## REQUIRED ACTIONS
• A. In the passage on the labor theory of value below, which phenomena were already familiar when Marx reformulated the theory of value?
• B. Write a continuation of the passage on the labor theory of value below, starting after its final sentence.

## TEXT PASSAGE

§

The significant point to be made here, however, is that no matter what the deliverances of market experience are, the labour theory of value can be saved. But why save it? Some have claimed that it should be saved for the same reason that any other scientific hypothesis should be saved, that is to say, because of its power to predict. Yet neither the labour theory of value nor any other theory of value can predict anything which is not already known in advance. War and crisis, centralisation and unemployment, were already quite familiar phenomena when Marx reformulated the theory of value. He could show that their existence and increasing frequency were compatible with that theory and that the most significant phenomena of economic life could be described in its terms. It is a mistake to believe, however, as, for example, Bukharin does, that one can predict anything specific on the basis of the labour theory. That wars and panics will occur and capitalism break down are propositions too general to be enlightening; for unless these events are given specific temporal coefficients, it can be shown that they follow just as readily from economic assumptions other than those used by Marx. To counter in the familiar way by saying that economic phenomena are too complicated to permit of prediction is to concede the point at issue, for it is to admit that the theoretical assumptions are not adequate to what one has started out to explain; that no method of measuring the degree of relative indeterminacy in the conjunction of events exists, and most important of all, that no specific guide to action can be derived from these allegedly true general propositions. Theories of value have no predictive power.

§

## DATA EXTRACT
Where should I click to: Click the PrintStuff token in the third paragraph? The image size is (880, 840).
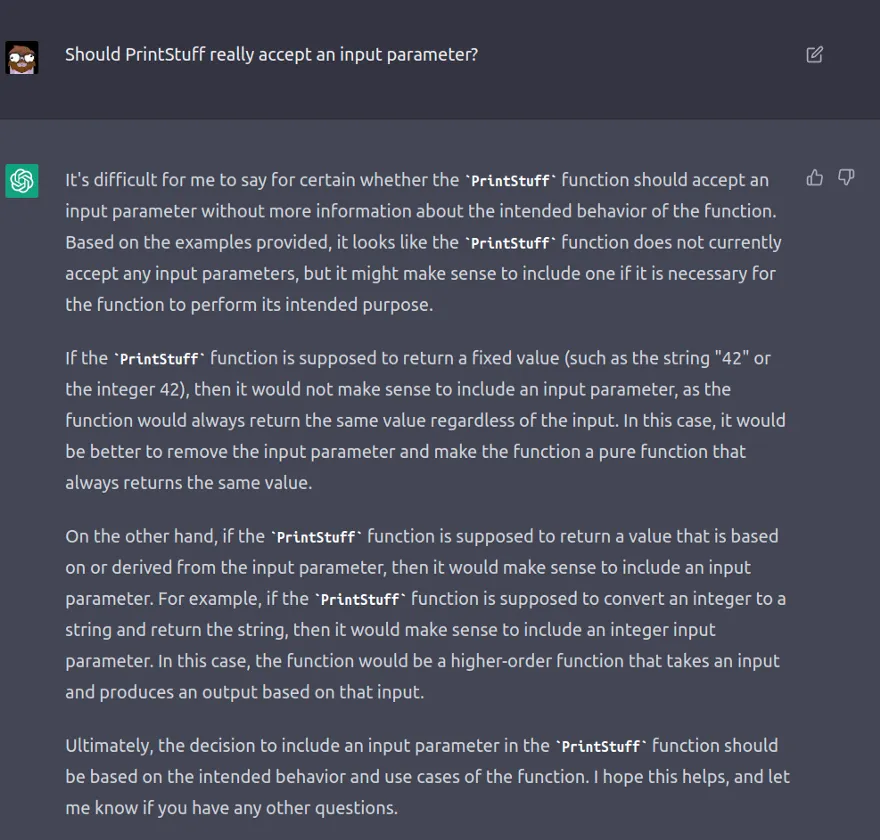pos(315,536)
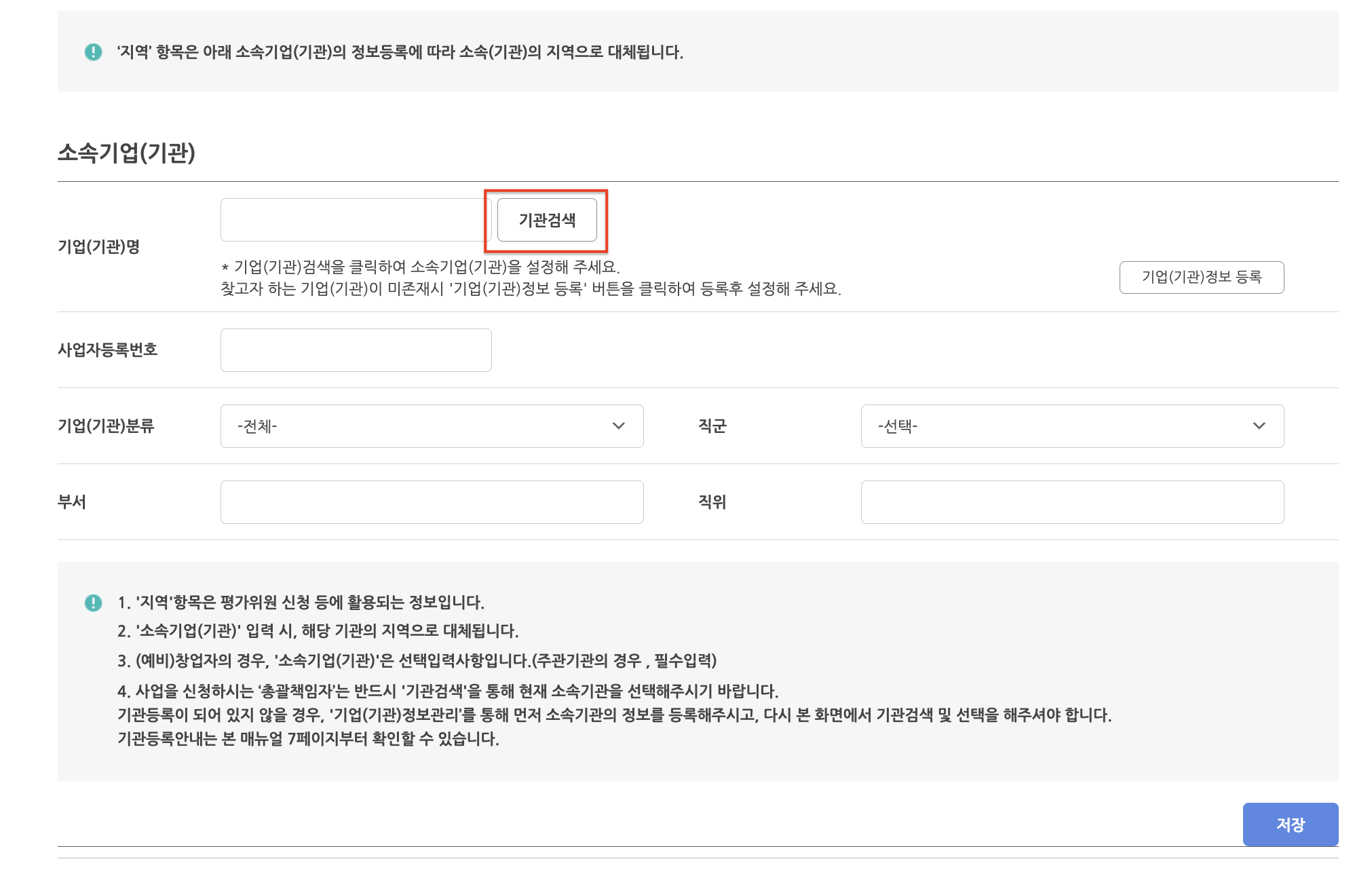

§

## RESPONSES PER TASK
• A. War and crisis, centralization and unemployment.

• B.
Why, then, save the labour theory of value? Save it, say some radical thinkers who in their hearts are convinced of its scientific untenability, because it is a good rallying cry to stir the proletariat into action. It teaches the worker that he is being robbed of what he has produced, that exploitation is as natural and automatic in social life as expansion and contraction of the lungs in breathing. It is one of those necessary myths that arise to gratify the universal need for a doctrine which will fortify by logic the heart’s immediate demand. Karl Liebknecht [7], Helander, Beer and the theoreticians of the syndicalist movement throughout the world, represent this view.

This position has nothing to recommend it but its simplicity. It involves an un-Marxian theory of the nature of a myth and of the relation between the myth and the environment in which it functions. If we were to assume that a social myth is tacked on to a movement merely for purposes of helping its propaganda along, any one of a half dozen myths which painted the worker as the incarnation of all virtue and the entrepreneur as a personally wicked oppressor would be an improvement upon the labour theory of value and surplus-value. If we were to assume that a social myth owes its efficacy to the poetic way in which it ritualises the fighting demands of a group, then the theory of value with all its analytical curlicues would have to be discarded as an aesthetic blasphemy. From a Marxian point of view, a myth is an element in a general system of ideology. It consequently reflects in a distorted form its social environment, and the activities and purposes which develop within that environment. No large myth which grips millions of people can be an arbitrary creation.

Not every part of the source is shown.